Significantly, fans have been excluded from attending the PGA Championship and US Open, while officials have yet to make a call about crowds at Augusta National.
Four-time PGA Championship winner Woods has played just one tournament since the US PGA Tour resumed from a 90-day shutdown but his usually gigantic galleries won't be there to fire him up.
"When you haven't played a lot of tournament golf and you get to an event with a lot of hype around it like the PGA, the atmosphere is generated by the fans and that can really get your competitive juices flowing," Williams told AAP from his New Zealand home.
Williams, 56, was on the bag for 13 of Woods' 15 major victories, as well as Adam Scott's historic Masters win in 2013.
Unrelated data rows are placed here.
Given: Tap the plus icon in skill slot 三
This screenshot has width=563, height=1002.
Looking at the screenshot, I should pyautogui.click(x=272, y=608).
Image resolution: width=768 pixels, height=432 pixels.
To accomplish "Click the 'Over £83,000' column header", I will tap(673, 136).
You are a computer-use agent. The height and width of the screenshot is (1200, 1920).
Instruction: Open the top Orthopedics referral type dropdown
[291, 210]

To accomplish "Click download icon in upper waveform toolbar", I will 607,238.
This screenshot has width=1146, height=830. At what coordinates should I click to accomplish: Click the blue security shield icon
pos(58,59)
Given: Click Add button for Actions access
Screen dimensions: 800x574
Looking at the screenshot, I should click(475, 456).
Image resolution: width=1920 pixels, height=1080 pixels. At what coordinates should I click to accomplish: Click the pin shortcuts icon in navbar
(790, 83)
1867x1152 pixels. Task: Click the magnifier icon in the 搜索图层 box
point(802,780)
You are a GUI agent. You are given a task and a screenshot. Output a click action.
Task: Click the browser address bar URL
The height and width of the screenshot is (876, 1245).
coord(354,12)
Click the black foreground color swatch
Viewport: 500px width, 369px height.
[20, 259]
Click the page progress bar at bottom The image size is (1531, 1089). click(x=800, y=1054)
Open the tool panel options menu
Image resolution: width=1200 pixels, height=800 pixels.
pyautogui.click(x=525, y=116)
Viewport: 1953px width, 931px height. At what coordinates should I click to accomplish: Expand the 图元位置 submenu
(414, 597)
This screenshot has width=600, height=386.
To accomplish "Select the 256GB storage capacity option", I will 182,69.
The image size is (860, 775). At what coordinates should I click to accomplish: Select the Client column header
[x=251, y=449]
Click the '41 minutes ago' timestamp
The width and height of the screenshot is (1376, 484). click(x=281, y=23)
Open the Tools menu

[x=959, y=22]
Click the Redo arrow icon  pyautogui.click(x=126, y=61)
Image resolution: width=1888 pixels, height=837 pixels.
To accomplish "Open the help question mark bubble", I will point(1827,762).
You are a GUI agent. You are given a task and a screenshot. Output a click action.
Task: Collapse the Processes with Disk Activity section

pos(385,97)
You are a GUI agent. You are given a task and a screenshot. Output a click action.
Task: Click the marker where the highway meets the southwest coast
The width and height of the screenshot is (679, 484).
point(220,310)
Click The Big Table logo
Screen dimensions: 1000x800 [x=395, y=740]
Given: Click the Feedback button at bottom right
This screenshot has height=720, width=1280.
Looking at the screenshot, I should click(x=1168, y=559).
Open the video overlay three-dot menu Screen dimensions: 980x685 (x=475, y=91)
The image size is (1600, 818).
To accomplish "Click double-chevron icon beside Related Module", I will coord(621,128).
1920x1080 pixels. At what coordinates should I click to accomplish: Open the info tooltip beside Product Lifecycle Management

"Majors have a different feel from regular PGA Tour events; there is a real buzz about them," Williams said.
"With that element missing, for someone who hasn't played a lot of tournament golf this year, it'll be challenging for Tiger to find that spark he needs.”
Former champs Koepka, Mcllroy and Day ready
Woods did not contest the 2015 World Golf Championships-Match Play, the last tournament held at the 7200-yard Harding Park layout.
But the 44-year-old has an otherwise exceptional record at the San Francisco public course, having won the 2005 WGC American Express there.
Woods also won all five of his matches at the 2009 Presidents Cup at Harding Park, leading the US team to a dominant victory over the Internationals.
"Back then, Harding Park was a course that required a strict strategy and that was something Tiger was exceptionally disciplined at doing," Williams said.
But a soft and damp Harding Park will be defenceless and Woods will need to blast driver to keep up with big-hitting former PGA Championship winners Brooks Koepka, Rory McIlroy, Justin Thomas and resurgent Australian Jason Day.
That won't be easy to do with cool temperatures forecast for San Francisco this week presenting an obstacle for Woods, who has had four back surgeries.
However, Williams says Woods will always be a threat at major championships.
"If he is in the tournament he is going to give it 110 per cent; he loves the challenge of trying to win majors and he treats every single major as a significant opportunity to add to his record."